Mesmo antes do anúncio da nova iniciativa, os suecos já estavam bem na foto. Até 1970, o petróleo e seus derivados geravam 77% da energia do país. Hoje, essa parcela caiu para apenas 32%. Também conseguiram que um quarto da sua energia venha de fontes renováveis. Um grande feito, considerando que a média da União Européia é de 6%.

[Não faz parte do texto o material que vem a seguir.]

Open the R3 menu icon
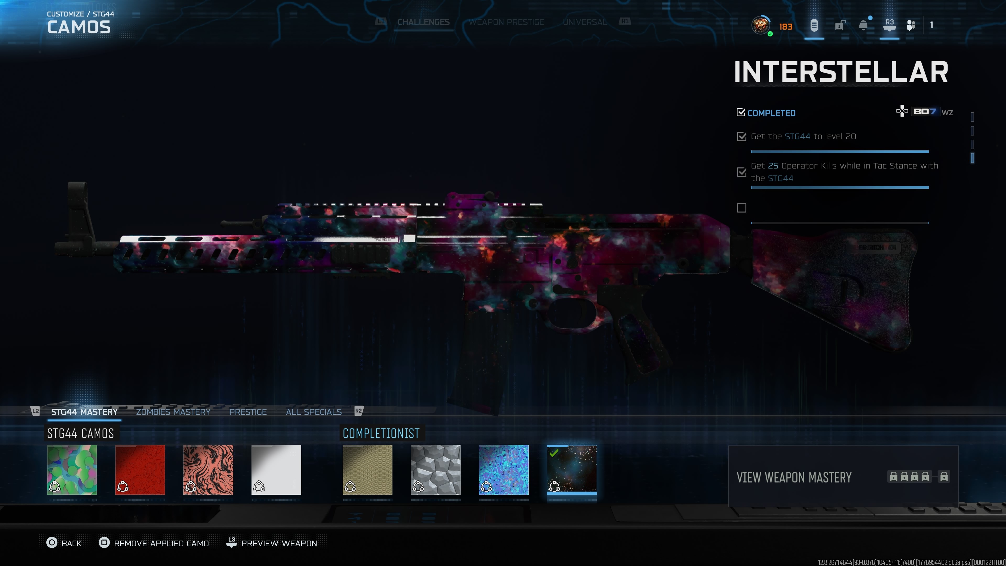1006x566 pixels. click(x=889, y=25)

Se os suecos estão bem, o Brasil está ainda melhor. A nossa dependência externa de energia já foi, em 1978, de 46% do total. Hoje, importamos apenas 13% da energia que consumimos. Os outros 87% são gerados pela indústria doméstica. Metade, 43,9%, vem de fontes renováveis, quebrados em 14,4% para energia hidráulica e 29,4% para biomassa. Nessa última categoria, um dos destaques é o crescimento do álcool. Em 1975, o Brasil produzia 700 mil metros cúbicos. Em 2004, esse número pulou para 14,6 milhões de metros cúbicos.

Vantagem ou problema?

Até petróleo temos. Esse ano, com grande pompa, a Petrobrás anunciará que nos tornamos auto-suficientes. Mas se a história servir para alguma coisa, essa notícia não é tão boa assim. Não existe país desenvolvido que enriqueceu com o Petróleo. Com exceção da Noruega. Mas lá, o desenvolvimento chegou primeiro e os poços depois. A Venezuela, por outro lado, é um bom exemplo da maldição do Petróleo. Ela e mais uns poucos países tiveram queda de renda per capita da década de 80 para cá. Na maioria, a causa foi instabilidade política ou guerra. Mas na Venezuela, a principal razão foi a derrocada do preço do barril.

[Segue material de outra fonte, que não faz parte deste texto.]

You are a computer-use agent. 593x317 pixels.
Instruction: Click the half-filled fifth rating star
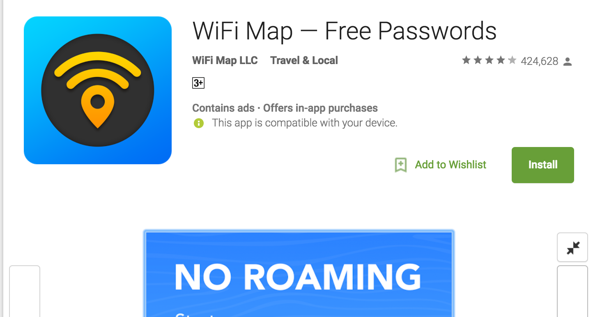512,61

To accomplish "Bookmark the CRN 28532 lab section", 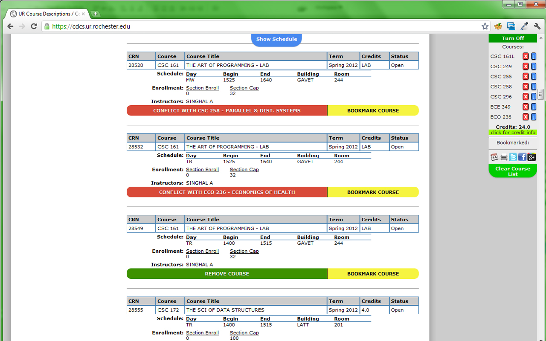I will click(x=373, y=192).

Por que a abundância de um recurso natural se torna, na prática, uma desvantagem? O professor Edmar Almeida, do Instituto de Economia da UFRJ, levantou algumas razões. Países cuja maior força econômica vem do petróleo, como no Oriente Médio; ou diamantes, como em Angola e África do Sul, costumam ter renda muito concentrada. Esse tipo de indústria tem pouco efeito multiplicador de outras atividades e gera pouco emprego.

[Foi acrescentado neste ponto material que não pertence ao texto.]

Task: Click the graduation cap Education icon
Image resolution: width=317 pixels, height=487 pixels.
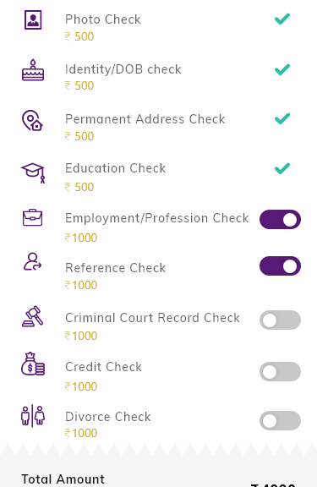Action: coord(33,172)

Também não estimula a democracia. Governos que vivem de royalties da extração de recursos naturais não precisam de impostos. Ou seja, não dependem do bom funcionamento da economia como um todo. Descambam para ditaduras, que mantém a população contida com polícia de um lado e assistencialismo de outro. O Oriente Médio está cheio deles. A questão também faz pensar no estado do Rio de Janeiro, de regiões muito pobres e prefeituras ricas. Vivendo dos royalties do petróleo da Bacia de Campos. Um dia, não tão distante, ele vai acabar. Mas os prefeitos aumentam gastos, ao invés de usar o dinheiro para investir em alternativas futuras.

Outra desgraça associada a grande dotação de recursos valiosos é a chamada “doença holandesa”. A exportação desses recursos costuma valorizar a moeda nacional. Outras indústrias domésticas mais sofisticadas se vêem impedidas de exportar com um câmbio desfavorável e sucumbem. A expressão surgiu quando se observou esse fenômeno na Holanda, depois que ela começou a explorar novas reservas de gás no Mar do Norte.

Moral da história: o petróleo, no longo prazo, é um mau negócio para os países. Sua abundância faz com que ele seja usado com pouca eficiência, o que equivale a mais poluição. A falta dele, ao invés de limitar, levou países como a Suécia a desenvolverem economias sofisticadas e ricas. No processo, muitos também ganharam nota dez em preservação ambiental.